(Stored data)
Content starts
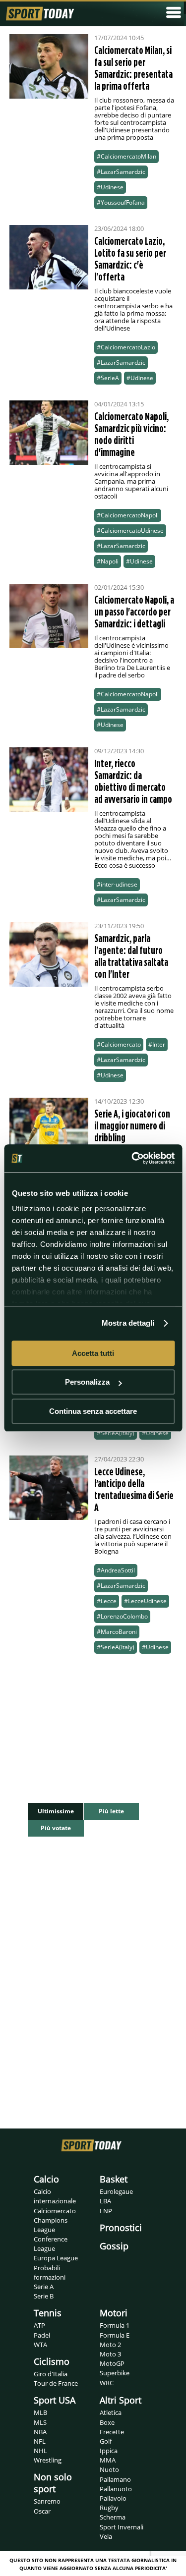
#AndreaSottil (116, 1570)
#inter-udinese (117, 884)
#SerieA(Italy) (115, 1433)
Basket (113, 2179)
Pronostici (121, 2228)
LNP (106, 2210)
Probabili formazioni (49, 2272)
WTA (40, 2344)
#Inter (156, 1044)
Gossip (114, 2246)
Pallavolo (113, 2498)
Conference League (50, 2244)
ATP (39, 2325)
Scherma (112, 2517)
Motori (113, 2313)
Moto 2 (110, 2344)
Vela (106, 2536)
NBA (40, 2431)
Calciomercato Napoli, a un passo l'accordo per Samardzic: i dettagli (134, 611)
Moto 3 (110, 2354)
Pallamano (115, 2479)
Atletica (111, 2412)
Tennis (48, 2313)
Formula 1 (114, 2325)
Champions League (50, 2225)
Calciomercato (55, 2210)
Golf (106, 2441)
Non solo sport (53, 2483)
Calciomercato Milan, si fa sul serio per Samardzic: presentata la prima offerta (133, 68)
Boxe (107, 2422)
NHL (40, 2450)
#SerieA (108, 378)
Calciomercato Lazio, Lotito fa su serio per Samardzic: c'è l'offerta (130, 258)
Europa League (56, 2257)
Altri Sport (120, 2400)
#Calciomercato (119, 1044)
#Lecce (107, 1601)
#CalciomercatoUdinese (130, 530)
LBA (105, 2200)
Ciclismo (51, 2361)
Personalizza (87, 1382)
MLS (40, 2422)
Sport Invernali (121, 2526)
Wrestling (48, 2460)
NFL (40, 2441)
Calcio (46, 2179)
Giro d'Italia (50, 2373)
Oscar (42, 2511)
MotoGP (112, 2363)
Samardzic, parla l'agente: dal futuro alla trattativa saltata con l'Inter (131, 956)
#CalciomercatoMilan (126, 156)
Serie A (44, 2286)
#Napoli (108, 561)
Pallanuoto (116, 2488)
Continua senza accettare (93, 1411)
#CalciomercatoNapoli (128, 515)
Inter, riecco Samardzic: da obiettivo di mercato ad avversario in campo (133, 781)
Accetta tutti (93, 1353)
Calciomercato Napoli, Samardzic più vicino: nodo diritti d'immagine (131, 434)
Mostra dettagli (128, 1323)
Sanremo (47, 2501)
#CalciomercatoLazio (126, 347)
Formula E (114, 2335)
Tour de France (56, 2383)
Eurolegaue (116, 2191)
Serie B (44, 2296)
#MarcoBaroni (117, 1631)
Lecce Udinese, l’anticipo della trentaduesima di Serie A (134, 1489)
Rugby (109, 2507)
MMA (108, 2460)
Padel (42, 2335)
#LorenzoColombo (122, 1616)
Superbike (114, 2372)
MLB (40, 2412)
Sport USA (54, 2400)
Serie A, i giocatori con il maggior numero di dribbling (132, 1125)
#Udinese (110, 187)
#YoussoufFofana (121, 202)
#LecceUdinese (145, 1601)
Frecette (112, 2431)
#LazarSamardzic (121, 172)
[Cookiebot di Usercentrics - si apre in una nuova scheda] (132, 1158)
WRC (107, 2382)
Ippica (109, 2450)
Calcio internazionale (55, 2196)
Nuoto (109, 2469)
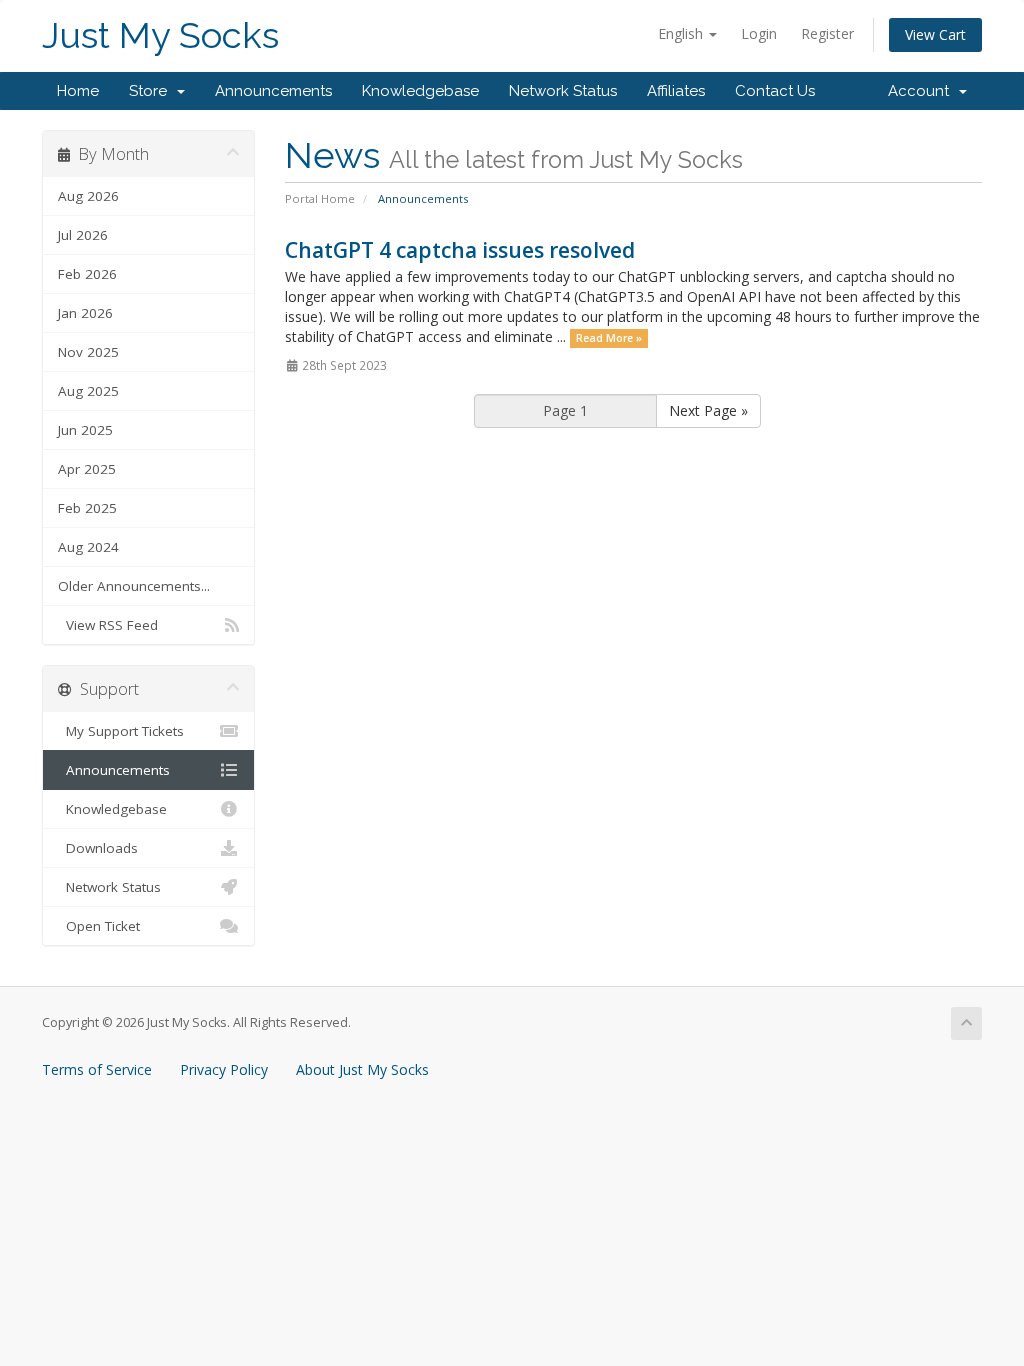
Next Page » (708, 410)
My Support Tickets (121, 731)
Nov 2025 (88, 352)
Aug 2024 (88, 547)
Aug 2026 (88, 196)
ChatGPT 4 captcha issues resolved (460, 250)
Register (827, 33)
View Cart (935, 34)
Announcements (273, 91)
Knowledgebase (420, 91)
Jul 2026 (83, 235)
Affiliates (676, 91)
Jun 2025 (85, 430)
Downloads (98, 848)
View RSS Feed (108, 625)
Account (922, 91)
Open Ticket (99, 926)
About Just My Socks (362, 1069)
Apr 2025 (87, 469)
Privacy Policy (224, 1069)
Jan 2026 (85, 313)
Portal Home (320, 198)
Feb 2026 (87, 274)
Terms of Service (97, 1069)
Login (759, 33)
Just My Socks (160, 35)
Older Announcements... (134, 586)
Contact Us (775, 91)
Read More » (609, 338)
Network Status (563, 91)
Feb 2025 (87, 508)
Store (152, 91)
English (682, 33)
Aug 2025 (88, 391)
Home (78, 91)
Content ends
__DIRECTIONS__
Give the entries above again word for word, without any pictures.

__EXERCISE OUTPUT__
#AndreaSottil (116, 1570)
#inter-udinese (117, 884)
#SerieA(Italy) (115, 1433)
Basket (113, 2179)
Pronostici (121, 2228)
LNP (106, 2210)
Probabili formazioni (49, 2272)
WTA (40, 2344)
#Inter (156, 1044)
Gossip (114, 2246)
Pallavolo (113, 2498)
Conference League (50, 2244)
ATP (39, 2325)
Scherma (112, 2517)
Motori (113, 2313)
Moto 2 (110, 2344)
Vela (106, 2536)
NBA (40, 2431)
Calciomercato Napoli, a un passo l'accordo per Samardzic: i dettagli (134, 611)
Moto 3 (110, 2354)
Pallamano (115, 2479)
Atletica (111, 2412)
Tennis (48, 2313)
Formula 1 (114, 2325)
Champions League (50, 2225)
Calciomercato (55, 2210)
Golf (106, 2441)
Non solo sport (53, 2483)
Calciomercato Milan, si fa sul serio per Samardzic: presentata la prima offerta (133, 68)
Boxe (107, 2422)
NHL (40, 2450)
#SerieA (108, 378)
Calciomercato Lazio, Lotito fa su serio per Samardzic: c'è l'offerta (130, 258)
Europa League (56, 2257)
Altri Sport (120, 2400)
#Calciomercato (119, 1044)
#Lecce (107, 1601)
#CalciomercatoUdinese (130, 530)
LBA (105, 2200)
Ciclismo (51, 2361)
Personalizza (87, 1382)
MLS (40, 2422)
Sport Invernali (121, 2526)
Wrestling (48, 2460)
NFL (40, 2441)
Calcio (46, 2179)
Giro d'Italia (50, 2373)
Oscar (42, 2511)
MotoGP (112, 2363)
Samardzic, parla l'agente: dal futuro alla trattativa saltata con l'Inter (131, 956)
#CalciomercatoMilan (126, 156)
Serie A (44, 2286)
#Napoli (108, 561)
Pallanuoto (116, 2488)
Continua senza accettare (93, 1411)
#CalciomercatoNapoli (128, 515)
Inter, riecco Samardzic: da obiettivo di mercato ad avversario in campo (133, 781)
Accetta tutti (93, 1353)
Calciomercato Napoli, Samardzic più vicino: nodo diritti d'immagine (131, 434)
Mostra dettagli (128, 1323)
Sanremo (47, 2501)
#CalciomercatoLazio (126, 347)
Formula E (114, 2335)
Tour de France (56, 2383)
Eurolegaue (116, 2191)
Serie B (44, 2296)
#MarcoBaroni (117, 1631)
Lecce Udinese, l’anticipo della trentaduesima di Serie A (134, 1489)
Rugby (109, 2507)
MMA (108, 2460)
Padel (42, 2335)
#LorenzoColombo (122, 1616)
Superbike (114, 2372)
MLB (40, 2412)
Sport USA (54, 2400)
Serie A, i giocatori con il maggior numero di dribbling (132, 1125)
#Udinese (110, 187)
#YoussoufFofana (121, 202)
#LecceUdinese (145, 1601)
Frecette (112, 2431)
#LazarSamardzic (121, 172)
[Cookiebot di Usercentrics - si apre in una nuova scheda] (132, 1158)
WRC (107, 2382)
Ippica (109, 2450)
Calcio internazionale (55, 2196)
Nuoto (109, 2469)
Next Page » (708, 410)
My Support Tickets (121, 731)
Nov 2025 (88, 352)
Aug 2024 (88, 547)
Aug 2026 (88, 196)
ChatGPT 4 captcha issues resolved (460, 250)
Register (827, 33)
View Cart (935, 34)
Announcements (273, 91)
Knowledgebase (420, 91)
Jul 2026 (83, 235)
Affiliates (676, 91)
Jun 2025 (85, 430)
Downloads (98, 848)
View RSS Feed (108, 625)
Account (922, 91)
Open Ticket (99, 926)
About Just My Socks (362, 1069)
Apr 2025 (87, 469)
Privacy Policy (224, 1069)
Jan 2026 (85, 313)
Portal Home (320, 198)
Feb 2026 (87, 274)
Terms of Service (97, 1069)
Login (759, 33)
Just My Socks (160, 35)
Older Announcements... (134, 586)
Contact Us (775, 91)
Read More » (609, 338)
Network Status (563, 91)
Feb 2025 (87, 508)
Store (152, 91)
English (682, 33)
Aug 2025 (88, 391)
Home (78, 91)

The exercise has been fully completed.